■ **Task statement**
The job is to find each line in the entries holding the string "photo" and copy that line.

____________________

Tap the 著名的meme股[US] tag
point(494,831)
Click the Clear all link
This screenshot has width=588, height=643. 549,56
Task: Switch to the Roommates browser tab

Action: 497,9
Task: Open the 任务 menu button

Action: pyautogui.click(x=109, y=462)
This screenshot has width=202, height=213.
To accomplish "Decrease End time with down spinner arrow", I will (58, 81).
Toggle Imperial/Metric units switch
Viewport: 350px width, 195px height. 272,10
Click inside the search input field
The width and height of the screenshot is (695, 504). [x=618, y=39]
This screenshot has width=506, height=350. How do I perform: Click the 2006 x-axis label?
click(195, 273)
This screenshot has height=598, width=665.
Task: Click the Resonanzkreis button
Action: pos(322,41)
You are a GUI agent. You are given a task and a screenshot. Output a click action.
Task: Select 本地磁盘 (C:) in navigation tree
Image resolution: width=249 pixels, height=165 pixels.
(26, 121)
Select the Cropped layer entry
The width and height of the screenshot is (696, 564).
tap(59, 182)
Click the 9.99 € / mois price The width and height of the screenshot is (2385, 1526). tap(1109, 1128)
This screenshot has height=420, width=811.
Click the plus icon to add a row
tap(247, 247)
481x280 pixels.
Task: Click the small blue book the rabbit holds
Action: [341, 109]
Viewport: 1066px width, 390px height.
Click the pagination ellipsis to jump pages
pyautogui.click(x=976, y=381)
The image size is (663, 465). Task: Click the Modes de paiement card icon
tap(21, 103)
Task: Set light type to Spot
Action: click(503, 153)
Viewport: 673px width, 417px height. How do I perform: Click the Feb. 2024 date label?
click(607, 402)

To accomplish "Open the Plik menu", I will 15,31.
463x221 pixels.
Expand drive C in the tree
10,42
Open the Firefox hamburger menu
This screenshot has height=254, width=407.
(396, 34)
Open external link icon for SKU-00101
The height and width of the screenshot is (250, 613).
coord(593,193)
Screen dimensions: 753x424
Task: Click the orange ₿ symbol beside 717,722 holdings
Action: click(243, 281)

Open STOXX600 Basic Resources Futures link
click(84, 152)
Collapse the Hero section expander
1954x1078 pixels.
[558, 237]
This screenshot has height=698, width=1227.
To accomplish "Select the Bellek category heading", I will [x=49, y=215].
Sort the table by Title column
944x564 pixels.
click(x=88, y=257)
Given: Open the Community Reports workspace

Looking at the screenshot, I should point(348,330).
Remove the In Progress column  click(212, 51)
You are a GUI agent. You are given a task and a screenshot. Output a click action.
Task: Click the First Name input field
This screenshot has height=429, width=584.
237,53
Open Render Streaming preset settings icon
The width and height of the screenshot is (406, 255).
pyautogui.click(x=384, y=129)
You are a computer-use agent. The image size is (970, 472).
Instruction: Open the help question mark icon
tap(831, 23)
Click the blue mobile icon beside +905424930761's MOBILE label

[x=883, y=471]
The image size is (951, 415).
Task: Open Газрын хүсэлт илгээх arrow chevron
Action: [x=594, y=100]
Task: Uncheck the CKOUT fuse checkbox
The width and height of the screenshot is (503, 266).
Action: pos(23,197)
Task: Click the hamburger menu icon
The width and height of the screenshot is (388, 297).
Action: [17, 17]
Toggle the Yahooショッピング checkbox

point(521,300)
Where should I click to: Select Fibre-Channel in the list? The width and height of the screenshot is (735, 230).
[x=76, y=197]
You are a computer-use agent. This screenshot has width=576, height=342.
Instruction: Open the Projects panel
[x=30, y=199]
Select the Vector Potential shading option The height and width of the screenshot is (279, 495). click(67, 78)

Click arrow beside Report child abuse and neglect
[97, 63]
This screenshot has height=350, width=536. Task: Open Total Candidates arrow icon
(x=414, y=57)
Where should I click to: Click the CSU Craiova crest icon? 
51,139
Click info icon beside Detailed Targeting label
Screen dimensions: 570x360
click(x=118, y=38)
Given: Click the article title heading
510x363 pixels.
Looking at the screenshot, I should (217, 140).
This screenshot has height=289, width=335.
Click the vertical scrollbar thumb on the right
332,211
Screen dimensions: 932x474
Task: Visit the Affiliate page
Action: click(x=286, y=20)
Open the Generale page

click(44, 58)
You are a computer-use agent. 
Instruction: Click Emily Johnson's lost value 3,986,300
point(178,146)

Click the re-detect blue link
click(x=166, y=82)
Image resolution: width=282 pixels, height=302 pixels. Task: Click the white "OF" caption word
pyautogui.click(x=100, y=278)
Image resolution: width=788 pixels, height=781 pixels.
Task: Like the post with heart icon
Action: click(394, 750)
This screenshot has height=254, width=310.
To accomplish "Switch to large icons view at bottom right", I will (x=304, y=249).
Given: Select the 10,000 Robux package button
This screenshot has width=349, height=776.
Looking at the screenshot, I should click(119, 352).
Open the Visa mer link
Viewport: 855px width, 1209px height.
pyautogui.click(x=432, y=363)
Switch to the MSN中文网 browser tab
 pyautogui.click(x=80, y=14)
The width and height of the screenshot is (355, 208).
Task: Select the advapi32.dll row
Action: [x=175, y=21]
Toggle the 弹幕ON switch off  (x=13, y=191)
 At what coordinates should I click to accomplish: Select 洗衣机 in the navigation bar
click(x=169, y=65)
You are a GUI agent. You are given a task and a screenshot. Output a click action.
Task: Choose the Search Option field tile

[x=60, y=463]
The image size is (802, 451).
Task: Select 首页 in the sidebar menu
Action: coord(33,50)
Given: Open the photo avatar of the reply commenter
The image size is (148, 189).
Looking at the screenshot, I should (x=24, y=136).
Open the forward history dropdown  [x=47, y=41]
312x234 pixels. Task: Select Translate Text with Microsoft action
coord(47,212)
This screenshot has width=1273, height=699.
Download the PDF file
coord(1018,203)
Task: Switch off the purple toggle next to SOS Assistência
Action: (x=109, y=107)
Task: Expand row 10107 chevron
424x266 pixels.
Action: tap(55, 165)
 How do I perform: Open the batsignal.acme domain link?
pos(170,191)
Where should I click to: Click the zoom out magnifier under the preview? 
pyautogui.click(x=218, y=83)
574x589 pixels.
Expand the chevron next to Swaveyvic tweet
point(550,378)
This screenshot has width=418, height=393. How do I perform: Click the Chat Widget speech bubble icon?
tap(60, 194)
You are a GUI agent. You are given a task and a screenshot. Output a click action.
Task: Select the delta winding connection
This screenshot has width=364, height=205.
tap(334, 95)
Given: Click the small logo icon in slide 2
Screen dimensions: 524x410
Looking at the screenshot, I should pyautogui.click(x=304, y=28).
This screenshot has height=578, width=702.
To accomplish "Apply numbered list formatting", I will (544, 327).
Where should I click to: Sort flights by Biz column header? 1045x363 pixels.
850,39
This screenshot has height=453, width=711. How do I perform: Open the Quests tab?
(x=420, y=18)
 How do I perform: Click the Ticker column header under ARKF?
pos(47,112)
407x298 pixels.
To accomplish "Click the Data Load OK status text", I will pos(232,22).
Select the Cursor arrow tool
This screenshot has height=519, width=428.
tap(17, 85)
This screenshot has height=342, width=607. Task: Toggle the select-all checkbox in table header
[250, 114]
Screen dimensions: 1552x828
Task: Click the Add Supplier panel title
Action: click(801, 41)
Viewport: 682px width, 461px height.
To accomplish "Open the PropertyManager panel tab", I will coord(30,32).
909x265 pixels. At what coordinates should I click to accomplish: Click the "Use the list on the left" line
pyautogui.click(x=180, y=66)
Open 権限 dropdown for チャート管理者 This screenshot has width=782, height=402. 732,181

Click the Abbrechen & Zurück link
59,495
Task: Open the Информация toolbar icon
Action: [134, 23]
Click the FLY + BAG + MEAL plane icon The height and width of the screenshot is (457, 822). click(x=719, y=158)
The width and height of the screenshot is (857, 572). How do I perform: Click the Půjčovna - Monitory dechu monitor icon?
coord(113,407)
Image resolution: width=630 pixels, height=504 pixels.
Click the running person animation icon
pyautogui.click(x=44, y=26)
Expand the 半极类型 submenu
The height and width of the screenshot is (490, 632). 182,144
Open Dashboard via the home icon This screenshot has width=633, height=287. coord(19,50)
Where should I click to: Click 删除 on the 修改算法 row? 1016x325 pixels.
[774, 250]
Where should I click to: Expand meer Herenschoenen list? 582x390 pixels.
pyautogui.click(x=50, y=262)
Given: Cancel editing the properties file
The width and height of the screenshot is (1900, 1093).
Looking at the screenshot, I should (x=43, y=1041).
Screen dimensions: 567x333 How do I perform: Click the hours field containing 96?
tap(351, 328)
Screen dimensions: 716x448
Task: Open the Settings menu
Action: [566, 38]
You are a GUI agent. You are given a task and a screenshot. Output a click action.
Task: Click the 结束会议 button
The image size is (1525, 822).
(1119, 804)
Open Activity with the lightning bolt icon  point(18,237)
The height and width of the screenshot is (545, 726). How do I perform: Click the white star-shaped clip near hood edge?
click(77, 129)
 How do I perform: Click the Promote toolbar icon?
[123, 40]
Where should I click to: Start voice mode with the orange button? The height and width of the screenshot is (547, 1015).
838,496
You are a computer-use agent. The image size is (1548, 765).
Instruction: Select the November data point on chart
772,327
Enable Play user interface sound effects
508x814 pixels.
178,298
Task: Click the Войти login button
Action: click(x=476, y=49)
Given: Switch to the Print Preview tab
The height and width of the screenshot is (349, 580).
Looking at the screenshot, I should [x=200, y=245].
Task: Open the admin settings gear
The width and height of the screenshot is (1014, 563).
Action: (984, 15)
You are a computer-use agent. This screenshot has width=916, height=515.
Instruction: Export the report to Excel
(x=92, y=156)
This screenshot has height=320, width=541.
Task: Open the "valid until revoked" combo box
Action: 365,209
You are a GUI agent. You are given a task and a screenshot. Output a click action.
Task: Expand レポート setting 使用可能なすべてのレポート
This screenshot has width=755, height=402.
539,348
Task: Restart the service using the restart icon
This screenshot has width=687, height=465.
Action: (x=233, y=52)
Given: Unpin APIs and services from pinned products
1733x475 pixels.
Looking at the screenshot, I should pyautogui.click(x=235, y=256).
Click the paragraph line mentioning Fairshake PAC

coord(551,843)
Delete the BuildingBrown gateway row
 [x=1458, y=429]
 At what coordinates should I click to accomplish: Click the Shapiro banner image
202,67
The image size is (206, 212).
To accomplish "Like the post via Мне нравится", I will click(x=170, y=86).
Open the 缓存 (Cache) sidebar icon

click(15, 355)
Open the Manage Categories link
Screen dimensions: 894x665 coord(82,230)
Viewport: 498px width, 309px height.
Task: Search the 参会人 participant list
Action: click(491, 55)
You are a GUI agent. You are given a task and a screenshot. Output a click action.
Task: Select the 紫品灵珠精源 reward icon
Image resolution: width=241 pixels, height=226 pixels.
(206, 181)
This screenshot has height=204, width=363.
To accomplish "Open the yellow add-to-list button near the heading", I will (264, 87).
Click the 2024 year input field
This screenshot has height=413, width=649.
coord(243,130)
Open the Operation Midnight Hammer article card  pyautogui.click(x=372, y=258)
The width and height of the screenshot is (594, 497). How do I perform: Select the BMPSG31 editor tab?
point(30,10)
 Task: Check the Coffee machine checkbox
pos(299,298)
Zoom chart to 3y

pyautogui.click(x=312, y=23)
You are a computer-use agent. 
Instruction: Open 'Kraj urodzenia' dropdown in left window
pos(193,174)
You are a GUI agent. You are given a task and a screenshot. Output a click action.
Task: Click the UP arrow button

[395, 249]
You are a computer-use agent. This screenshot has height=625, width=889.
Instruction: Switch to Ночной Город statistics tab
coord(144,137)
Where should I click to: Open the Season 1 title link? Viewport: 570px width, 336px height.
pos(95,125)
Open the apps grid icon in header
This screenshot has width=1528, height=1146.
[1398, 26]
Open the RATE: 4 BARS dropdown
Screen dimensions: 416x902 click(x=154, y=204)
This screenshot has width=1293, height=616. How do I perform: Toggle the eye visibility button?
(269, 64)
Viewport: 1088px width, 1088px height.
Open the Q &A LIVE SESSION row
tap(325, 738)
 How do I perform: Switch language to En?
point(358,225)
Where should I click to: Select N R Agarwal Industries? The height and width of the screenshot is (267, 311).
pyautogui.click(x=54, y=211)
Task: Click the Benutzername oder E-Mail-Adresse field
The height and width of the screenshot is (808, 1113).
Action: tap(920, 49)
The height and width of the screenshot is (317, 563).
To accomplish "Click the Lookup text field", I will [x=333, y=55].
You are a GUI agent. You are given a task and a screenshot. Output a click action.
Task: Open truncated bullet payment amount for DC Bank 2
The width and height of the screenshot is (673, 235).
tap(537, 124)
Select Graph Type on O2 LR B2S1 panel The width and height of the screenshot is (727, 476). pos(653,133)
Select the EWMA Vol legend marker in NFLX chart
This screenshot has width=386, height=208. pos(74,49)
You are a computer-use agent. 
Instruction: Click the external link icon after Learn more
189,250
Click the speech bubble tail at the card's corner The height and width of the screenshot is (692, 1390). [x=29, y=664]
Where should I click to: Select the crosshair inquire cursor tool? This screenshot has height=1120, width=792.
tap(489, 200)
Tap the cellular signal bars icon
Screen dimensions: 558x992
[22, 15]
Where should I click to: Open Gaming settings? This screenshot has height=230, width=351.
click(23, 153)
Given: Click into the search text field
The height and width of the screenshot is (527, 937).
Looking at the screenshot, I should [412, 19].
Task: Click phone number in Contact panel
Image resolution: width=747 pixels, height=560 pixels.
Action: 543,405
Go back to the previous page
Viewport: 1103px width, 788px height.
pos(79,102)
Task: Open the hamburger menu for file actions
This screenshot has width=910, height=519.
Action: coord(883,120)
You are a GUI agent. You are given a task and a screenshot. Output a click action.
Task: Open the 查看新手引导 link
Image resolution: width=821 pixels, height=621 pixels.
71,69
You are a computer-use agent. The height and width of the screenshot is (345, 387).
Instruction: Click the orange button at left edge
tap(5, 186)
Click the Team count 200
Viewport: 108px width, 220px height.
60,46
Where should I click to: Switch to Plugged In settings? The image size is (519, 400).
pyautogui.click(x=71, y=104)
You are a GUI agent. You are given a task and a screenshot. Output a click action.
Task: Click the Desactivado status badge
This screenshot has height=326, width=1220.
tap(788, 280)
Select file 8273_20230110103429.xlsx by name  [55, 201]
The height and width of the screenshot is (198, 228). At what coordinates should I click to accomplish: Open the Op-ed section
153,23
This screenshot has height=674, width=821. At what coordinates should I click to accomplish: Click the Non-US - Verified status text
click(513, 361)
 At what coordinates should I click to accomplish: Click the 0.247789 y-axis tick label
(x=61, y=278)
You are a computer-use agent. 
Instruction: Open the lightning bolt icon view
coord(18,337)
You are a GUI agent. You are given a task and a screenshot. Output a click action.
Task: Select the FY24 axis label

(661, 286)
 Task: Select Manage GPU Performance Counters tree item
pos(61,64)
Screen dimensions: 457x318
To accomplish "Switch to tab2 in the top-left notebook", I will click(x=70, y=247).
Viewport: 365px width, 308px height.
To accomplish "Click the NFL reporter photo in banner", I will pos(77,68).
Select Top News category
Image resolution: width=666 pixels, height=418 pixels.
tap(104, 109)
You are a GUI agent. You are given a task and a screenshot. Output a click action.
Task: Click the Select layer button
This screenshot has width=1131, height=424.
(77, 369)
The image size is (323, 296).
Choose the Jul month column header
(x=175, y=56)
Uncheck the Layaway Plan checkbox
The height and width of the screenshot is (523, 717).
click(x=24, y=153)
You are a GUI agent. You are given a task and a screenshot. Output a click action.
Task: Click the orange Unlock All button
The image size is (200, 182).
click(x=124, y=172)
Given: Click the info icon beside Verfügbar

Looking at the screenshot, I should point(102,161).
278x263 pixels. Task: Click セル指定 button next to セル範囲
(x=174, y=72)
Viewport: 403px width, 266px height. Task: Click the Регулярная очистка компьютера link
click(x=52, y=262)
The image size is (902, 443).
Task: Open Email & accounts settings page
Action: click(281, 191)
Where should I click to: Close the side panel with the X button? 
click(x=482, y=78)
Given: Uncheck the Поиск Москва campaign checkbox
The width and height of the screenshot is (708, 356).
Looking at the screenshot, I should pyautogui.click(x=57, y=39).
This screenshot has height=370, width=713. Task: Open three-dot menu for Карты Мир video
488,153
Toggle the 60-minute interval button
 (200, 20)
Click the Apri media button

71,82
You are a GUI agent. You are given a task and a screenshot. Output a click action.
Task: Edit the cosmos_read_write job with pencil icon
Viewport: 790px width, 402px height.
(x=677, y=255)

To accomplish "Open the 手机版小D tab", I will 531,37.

____________________

■ **Response for this exercise**
Given: Open the photo avatar of the reply commenter
To accomplish "Click the NFL reporter photo in banner", I will pos(77,68).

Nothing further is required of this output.